En el anterior número de nuestro boletín hablábamos del autor. En particular, de su primado frente a los otros elementos del teatro: actor, director, público. Seguiría hablar del primado que corresponde al actor frente al director; pero antes queremos conocer mejor la tarea del autor.
Él es el escultor de las figuras de la obra. Para ello, según Gabriel Marcel, tiene que “penetrar tan profundamente como pueda en cada una de ellas, y apropiarse los modos más diversos, a veces inconciliables, de ser, de comprender, de valorar”. Pero, ¿cómo esos personajes creados pueden ser figuras verdaderas, incluso libres, independientes del autor? Schopenhauer apunta algo más: “Se transforman totalmente en cada uno de los personajes y hablan desde cada uno de ellos; ahora desde un héroe y en seguida desde una muchacha inocente con la misma verdad y naturalidad, así hacen Shakespeare y Goethe.

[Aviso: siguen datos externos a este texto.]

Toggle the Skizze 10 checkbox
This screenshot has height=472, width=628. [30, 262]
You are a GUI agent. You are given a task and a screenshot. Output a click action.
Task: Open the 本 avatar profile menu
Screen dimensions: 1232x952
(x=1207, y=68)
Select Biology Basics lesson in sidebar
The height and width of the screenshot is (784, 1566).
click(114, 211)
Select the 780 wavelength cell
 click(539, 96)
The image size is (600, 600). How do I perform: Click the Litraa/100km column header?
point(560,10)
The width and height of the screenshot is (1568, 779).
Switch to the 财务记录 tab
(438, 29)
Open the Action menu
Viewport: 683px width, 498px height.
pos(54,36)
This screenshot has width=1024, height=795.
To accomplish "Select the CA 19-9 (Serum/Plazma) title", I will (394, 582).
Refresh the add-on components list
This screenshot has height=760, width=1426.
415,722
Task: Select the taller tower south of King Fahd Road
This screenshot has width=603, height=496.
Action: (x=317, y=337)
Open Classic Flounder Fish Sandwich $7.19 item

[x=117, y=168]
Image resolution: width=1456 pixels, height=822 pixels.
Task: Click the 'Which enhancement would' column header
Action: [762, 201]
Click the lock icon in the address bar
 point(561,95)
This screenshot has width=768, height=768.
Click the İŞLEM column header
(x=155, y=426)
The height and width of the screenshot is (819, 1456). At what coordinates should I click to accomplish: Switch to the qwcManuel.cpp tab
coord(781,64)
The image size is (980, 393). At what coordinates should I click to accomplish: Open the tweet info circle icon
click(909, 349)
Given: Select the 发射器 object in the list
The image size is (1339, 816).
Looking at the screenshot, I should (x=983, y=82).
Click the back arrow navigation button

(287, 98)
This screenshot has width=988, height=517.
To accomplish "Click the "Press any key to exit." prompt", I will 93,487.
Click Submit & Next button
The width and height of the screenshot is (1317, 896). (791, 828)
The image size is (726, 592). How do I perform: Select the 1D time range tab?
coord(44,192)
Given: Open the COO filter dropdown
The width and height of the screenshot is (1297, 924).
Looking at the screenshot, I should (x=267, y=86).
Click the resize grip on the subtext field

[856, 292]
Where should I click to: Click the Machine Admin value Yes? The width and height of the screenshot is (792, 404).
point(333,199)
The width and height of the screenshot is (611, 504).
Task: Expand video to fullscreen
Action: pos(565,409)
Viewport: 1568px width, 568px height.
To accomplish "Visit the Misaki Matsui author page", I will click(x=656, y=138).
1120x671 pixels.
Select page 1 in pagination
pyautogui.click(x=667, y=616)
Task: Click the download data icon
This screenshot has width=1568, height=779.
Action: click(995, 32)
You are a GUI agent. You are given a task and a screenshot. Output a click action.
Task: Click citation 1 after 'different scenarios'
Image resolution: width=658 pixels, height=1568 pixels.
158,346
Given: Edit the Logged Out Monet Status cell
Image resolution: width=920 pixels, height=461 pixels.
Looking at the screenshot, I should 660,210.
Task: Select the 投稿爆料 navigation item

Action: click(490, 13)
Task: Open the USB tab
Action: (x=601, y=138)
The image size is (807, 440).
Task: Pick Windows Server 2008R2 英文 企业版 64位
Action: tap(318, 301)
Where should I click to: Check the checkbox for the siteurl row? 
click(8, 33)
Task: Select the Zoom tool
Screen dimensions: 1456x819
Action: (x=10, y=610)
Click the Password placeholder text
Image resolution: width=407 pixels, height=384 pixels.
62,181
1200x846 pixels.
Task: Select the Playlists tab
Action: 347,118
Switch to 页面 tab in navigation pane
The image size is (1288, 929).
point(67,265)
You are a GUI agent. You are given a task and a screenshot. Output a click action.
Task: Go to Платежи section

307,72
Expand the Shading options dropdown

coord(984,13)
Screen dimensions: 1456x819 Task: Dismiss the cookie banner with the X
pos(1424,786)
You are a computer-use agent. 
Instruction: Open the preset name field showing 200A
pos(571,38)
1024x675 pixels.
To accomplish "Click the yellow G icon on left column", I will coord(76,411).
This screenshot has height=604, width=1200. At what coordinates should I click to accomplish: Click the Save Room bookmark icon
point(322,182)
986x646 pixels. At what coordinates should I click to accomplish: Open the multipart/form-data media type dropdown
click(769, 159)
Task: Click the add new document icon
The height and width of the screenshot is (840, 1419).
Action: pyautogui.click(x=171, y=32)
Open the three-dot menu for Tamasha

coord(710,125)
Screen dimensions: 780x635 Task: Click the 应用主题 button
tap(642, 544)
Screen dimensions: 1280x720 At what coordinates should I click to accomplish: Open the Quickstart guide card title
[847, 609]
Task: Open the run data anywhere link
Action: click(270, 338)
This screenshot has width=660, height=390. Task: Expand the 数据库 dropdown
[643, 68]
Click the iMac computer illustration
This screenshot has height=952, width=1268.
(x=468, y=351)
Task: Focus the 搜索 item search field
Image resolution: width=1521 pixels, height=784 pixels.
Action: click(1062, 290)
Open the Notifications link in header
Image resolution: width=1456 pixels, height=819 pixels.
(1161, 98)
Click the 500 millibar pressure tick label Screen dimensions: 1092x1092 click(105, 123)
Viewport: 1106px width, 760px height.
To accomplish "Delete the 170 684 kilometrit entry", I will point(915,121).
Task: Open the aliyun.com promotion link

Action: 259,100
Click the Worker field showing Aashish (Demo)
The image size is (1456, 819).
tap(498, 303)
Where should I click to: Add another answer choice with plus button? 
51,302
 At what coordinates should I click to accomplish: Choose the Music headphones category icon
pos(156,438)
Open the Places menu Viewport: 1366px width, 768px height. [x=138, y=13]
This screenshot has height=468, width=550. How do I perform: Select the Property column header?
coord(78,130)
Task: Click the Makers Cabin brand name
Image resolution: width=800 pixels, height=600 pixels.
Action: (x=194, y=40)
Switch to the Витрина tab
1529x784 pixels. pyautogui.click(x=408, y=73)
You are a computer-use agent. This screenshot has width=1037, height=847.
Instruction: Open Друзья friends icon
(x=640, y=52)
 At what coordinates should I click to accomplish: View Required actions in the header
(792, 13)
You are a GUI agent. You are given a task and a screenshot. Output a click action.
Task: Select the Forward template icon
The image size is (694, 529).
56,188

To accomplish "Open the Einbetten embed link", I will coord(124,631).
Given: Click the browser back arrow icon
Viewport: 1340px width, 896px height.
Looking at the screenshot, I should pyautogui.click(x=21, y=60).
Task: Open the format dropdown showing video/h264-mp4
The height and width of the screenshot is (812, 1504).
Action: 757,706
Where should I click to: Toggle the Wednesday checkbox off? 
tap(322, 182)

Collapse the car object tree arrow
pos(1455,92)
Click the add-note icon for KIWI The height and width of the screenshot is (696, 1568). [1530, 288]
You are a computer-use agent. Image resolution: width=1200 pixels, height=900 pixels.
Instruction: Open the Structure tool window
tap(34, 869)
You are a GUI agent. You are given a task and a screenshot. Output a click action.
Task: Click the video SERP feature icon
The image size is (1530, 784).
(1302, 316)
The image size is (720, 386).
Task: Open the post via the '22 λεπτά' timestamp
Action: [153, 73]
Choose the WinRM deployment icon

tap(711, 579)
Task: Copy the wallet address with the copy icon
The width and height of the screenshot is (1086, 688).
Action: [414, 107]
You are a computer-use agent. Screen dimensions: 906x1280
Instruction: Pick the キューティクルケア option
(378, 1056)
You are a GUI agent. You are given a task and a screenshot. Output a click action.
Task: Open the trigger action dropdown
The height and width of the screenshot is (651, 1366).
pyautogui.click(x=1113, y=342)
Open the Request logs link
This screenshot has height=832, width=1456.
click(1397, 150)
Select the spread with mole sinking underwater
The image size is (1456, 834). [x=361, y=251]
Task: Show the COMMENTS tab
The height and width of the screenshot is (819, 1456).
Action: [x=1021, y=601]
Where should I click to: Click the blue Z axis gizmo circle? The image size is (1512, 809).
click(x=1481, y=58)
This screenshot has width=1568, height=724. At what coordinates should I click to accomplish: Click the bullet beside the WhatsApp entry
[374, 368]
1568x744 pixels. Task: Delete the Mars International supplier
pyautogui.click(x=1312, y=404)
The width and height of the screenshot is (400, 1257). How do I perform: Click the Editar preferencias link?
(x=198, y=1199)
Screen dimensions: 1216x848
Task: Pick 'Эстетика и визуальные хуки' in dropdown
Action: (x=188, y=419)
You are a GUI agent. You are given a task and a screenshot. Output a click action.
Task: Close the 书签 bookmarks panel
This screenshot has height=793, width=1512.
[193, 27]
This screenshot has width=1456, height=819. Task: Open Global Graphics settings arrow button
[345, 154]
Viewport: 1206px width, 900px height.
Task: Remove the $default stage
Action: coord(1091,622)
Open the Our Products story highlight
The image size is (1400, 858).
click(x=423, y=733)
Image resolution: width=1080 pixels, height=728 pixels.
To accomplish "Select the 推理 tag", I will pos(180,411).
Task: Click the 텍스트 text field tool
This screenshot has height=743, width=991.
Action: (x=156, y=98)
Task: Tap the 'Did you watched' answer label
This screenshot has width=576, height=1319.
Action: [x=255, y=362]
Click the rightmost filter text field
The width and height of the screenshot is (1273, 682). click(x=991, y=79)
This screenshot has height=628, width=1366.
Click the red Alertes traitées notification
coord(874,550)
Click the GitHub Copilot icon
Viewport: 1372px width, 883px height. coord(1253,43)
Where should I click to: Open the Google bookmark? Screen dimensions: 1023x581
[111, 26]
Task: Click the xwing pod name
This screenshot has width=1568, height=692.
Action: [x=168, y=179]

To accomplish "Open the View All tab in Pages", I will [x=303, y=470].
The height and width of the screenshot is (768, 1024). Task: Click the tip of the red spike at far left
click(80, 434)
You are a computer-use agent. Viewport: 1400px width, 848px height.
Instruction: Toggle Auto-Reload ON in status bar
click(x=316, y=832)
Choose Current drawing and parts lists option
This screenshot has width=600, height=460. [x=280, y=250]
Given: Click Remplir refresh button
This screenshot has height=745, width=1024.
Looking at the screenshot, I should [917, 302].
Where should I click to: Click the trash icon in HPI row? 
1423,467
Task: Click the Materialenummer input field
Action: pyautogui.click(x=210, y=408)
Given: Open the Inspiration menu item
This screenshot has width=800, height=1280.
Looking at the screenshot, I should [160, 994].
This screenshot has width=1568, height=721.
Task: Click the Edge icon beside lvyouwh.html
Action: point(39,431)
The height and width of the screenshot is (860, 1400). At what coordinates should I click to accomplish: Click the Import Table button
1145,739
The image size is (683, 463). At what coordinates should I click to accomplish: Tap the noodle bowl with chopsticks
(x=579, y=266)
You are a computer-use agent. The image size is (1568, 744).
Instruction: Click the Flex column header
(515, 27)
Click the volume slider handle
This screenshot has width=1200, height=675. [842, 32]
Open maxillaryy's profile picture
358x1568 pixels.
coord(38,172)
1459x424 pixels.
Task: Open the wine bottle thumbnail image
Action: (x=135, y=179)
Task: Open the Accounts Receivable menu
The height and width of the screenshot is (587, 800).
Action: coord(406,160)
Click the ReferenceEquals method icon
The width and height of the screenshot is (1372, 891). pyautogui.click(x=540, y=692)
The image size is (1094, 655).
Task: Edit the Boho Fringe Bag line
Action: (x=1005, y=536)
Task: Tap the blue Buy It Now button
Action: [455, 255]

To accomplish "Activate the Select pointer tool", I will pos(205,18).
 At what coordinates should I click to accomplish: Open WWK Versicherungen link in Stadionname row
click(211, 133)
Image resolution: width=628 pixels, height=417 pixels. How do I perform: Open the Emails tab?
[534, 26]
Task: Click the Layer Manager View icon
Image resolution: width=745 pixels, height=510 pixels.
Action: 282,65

Los autores de segundo rango transforman a los protagonistas en sí mismos”. Es Marcel quien describe radicalmente lo que esto supone: “No hay creación dramática sin una cierta alienación del autor dramático en favor de los seres a los que da vida”.
Pero al autor se le pide aún más. En palabras de Hans Urs von Balthasar: “se le exige algo aparentemente sobrehumano: que entre al mismo tiempo en cada una de sus figuras y que lleve esas contraposiciones escénicas a la unidad. En cuanto creador tiene que estar en-sobre su drama”.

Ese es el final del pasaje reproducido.